* [YOUR INSTRUCTIONS]: Would you please transcribe, exactly as written, the lines of the entries below starting at the one that holds "You are a GUI" and ending at the one that holds "Paramétrer (148, 2554)", both included?

* [RECORDS TO PROCESS]:
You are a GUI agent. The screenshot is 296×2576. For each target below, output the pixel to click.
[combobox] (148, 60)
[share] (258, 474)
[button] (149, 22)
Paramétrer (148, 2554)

...

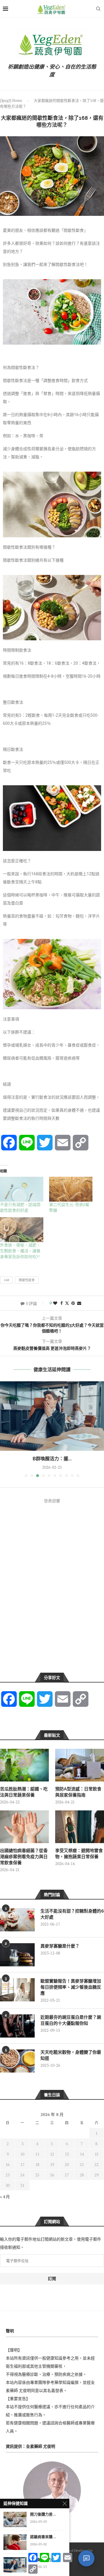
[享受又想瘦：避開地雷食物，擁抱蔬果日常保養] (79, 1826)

* [WRITTEN RESPONSE]:
You are a GUI agent. The screenshot is 296×2576. For each target below, output the pixel to click.
[combobox] (148, 60)
[share] (258, 474)
[button] (149, 22)
Paramétrer (148, 2554)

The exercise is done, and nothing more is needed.